# Where the Wild Things Are



## xXxPriestessxXx (Jul 29, 2009)

Must have Max pajamas.


----------



## TheSixthWheel (Jul 29, 2009)

"I didn't wanna wake you up...but I really wanna show you somethin'..."

Is that James Gandolfini's voice?

Sounds like it. I love him as an actor, he's damn good...but I got way too far into The Sopranos to _ever_ imagine the guy as being anyone BUT Tony Soprano.

I'm looking forward to this film.


----------



## xXxPriestessxXx (Jul 29, 2009)

TheSixthWheel said:


> "I didn't wanna wake you up...but I really wanna show you somethin'..."
> 
> Is that James Gandolfini's voice?
> 
> ...



Yes it is mister Gandolfini's voice


----------



## s_k_mullins (Jul 29, 2009)

I must say, i enjoyed the hell out of this book as a kid.. so i think i'll see this movie. It'll be nice to revisit my favorite childhood story


----------



## synrgy (Jul 29, 2009)

TheSixthWheel said:


> Sounds like it. I love him as an actor, he's damn good...but I got way too far into The Sopranos to _ever_ imagine the guy as being anyone BUT Tony Soprano.



I'd say give him a chance. I think he's a pretty top-notch actor. Just wait till a few years go by and you see him in a few more roles where he's not using a 'Joizey' accent, and you'll feel the same way.

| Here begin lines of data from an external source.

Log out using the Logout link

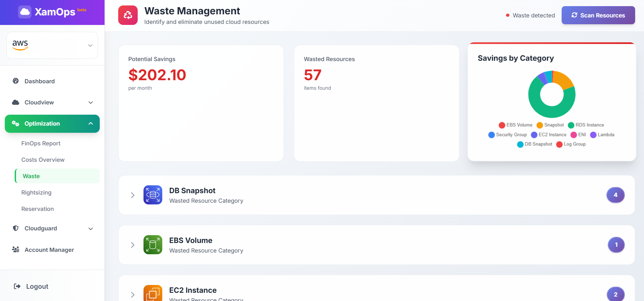tap(31, 286)
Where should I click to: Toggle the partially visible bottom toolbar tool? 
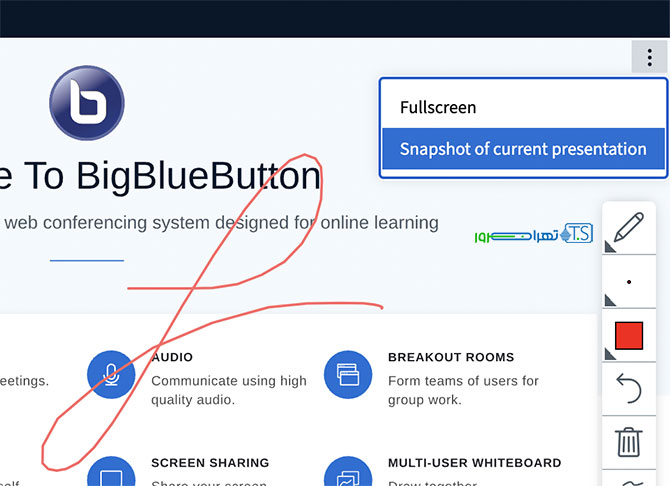tap(629, 479)
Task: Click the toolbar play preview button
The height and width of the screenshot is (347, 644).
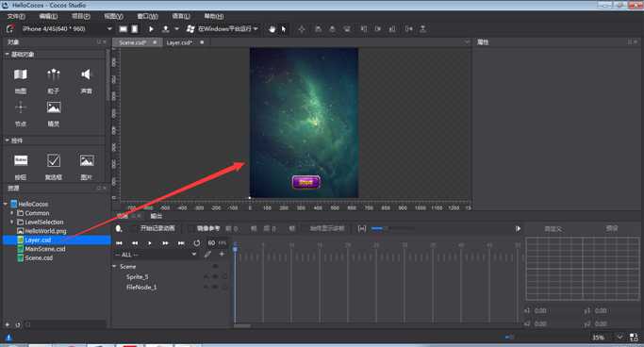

Did you ever see 'the Mexican'? He was pretty great in that and the film wasn't that bad -- despite having Julia Roberts in it.


----------



## Tiger (Jul 29, 2009)




----------



## rockitmarty (Jul 29, 2009)

im so stoked for this movie!


----------



## Triple-J (Jul 29, 2009)

synrgy said:


> I'd say give him a chance. I think he's a pretty top-notch actor. Just wait till a few years go by and you see him in a few more roles where he's not using a 'Joizey' accent, and you'll feel the same way.
> 
> Did you ever see 'the Mexican'? He was pretty great in that and the film wasn't that bad -- despite having Julia Roberts in it.



 I'm pretty sure Julia Roberts is Dave Mustaine in drag cause she even has those same ratlips he has. 
Gandolfini is also pretty good in "The Man Who Wasn't There" such an awesome movie a slow burner but it builds to a real jawdropping and bittersweet ending, on a similar note I'm a huge fan of "The Wire" and was shocked to see Dominic West on TV today as it turns out he's not American he's an upperclass Brit with an accent like an english bad guy wrestler. 

I've been looking forward to "Where the Wild Things Are" for some time even though it's a Spike Jonze movie as I tend to be put off anything to do with him due to endless hipster types blathering on about him as if he invented film, this really nails things visually though and along with "Fantastic Mr Fox" I think it's a great time for childrens literary adaptations.


----------



## vortex_infinium (Jul 29, 2009)

rockitmarty said:


> im so stoked for this movie!



The tralier for this was playing when I went to see Up and the people sitting on either side of me (only one was my friend) started talking to themselves about remembering the book as a kid.


----------



## yingmin (Jul 30, 2009)

I haven't read the book in many years, so hopefully someone else knows: is this an actual adaptation of the book, or just taking the characters and basic concept and making something completely different?


----------



## AK DRAGON (Jul 30, 2009)

MUST SEE!!
MUST SEE!!
I can't wait


----------



## vampiregenocide (Jul 30, 2009)

Looks cute I want to see it


----------



## ToniS (Jul 31, 2009)

James Gandolfini as a hairy big-headed monster-thingy = epic win.


----------



## st2012 (Aug 1, 2009)

I loved this book, can't wait for the movie.


----------



## yingmin (Aug 2, 2009)

yingmin said:


> I haven't read the book in many years, so hopefully someone else knows: is this an actual adaptation of the book, or just taking the characters and basic concept and making something completely different?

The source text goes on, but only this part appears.